*** Block opens ***

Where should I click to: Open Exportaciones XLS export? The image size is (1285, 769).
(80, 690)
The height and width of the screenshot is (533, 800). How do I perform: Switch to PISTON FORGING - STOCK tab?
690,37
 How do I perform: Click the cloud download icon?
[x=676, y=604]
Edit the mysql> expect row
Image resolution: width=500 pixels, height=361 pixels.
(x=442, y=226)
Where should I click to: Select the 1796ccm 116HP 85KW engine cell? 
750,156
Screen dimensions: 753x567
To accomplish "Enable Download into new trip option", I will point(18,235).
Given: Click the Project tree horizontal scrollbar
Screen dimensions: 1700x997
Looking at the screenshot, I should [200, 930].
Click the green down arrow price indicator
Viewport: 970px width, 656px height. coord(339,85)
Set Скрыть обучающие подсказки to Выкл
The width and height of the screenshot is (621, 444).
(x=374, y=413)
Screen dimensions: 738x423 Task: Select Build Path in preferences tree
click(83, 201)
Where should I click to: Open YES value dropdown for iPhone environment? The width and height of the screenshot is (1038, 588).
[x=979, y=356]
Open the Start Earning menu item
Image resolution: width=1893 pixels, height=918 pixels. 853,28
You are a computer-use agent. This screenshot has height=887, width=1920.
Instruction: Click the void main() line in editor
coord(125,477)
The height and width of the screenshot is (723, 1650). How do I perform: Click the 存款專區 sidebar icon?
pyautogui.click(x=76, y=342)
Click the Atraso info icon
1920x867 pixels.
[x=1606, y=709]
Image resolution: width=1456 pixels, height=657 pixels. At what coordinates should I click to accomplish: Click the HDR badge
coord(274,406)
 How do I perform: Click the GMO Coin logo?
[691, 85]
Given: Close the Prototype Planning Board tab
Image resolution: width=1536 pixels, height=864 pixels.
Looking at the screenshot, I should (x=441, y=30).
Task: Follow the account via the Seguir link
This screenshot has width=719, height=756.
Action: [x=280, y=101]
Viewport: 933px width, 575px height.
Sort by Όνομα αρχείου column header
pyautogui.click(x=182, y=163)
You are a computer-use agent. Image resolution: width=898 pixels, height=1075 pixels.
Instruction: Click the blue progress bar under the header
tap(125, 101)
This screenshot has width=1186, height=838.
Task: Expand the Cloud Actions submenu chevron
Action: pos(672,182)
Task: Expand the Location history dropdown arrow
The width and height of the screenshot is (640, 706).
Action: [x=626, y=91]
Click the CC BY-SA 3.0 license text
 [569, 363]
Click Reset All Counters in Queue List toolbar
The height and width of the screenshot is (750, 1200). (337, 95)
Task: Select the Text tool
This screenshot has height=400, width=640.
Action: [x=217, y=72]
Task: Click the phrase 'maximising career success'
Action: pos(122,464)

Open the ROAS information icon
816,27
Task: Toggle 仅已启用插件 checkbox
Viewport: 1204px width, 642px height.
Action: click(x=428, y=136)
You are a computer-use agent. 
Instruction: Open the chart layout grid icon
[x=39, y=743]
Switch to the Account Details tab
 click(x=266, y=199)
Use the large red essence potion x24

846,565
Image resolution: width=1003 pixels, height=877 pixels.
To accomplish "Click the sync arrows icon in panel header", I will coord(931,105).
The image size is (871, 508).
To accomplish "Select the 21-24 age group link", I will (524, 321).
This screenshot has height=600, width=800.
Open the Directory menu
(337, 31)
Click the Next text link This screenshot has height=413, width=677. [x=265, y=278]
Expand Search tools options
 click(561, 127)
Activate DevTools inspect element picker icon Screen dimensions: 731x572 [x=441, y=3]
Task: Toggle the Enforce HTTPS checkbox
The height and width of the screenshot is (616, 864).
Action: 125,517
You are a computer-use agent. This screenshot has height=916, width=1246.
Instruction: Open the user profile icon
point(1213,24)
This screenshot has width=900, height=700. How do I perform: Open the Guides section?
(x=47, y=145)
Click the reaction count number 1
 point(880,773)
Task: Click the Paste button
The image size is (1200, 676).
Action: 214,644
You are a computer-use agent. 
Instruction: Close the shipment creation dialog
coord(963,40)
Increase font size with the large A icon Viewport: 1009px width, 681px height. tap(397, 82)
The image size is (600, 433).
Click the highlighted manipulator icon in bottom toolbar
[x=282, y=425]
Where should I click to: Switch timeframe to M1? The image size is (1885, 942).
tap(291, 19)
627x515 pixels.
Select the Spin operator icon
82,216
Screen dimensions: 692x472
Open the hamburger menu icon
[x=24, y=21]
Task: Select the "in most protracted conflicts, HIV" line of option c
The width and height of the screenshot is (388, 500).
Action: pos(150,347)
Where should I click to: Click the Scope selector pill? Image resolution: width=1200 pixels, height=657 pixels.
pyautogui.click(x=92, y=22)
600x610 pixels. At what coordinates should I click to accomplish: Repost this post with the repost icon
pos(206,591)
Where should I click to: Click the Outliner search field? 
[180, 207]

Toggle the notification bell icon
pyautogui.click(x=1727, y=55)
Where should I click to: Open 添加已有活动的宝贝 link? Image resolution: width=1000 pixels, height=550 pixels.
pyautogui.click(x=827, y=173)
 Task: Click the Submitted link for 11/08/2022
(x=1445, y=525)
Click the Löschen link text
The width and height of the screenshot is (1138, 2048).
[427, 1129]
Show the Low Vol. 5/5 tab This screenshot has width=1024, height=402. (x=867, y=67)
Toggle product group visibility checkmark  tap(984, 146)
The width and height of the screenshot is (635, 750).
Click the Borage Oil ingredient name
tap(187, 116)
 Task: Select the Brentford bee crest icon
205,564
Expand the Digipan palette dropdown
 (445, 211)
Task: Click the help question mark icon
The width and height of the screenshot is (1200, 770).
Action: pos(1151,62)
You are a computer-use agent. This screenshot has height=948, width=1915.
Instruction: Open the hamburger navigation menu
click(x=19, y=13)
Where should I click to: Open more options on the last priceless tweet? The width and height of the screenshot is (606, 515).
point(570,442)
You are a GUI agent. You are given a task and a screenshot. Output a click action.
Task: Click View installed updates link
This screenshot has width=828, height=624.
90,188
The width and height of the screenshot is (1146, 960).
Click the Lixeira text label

*** Block closes ***

▸ Task details: Scan the material for lines with the word "group", and copy each line you find.

▸ Answer space:
To accomplish "Select the 21-24 age group link", I will (524, 321).
Toggle product group visibility checkmark  tap(984, 146)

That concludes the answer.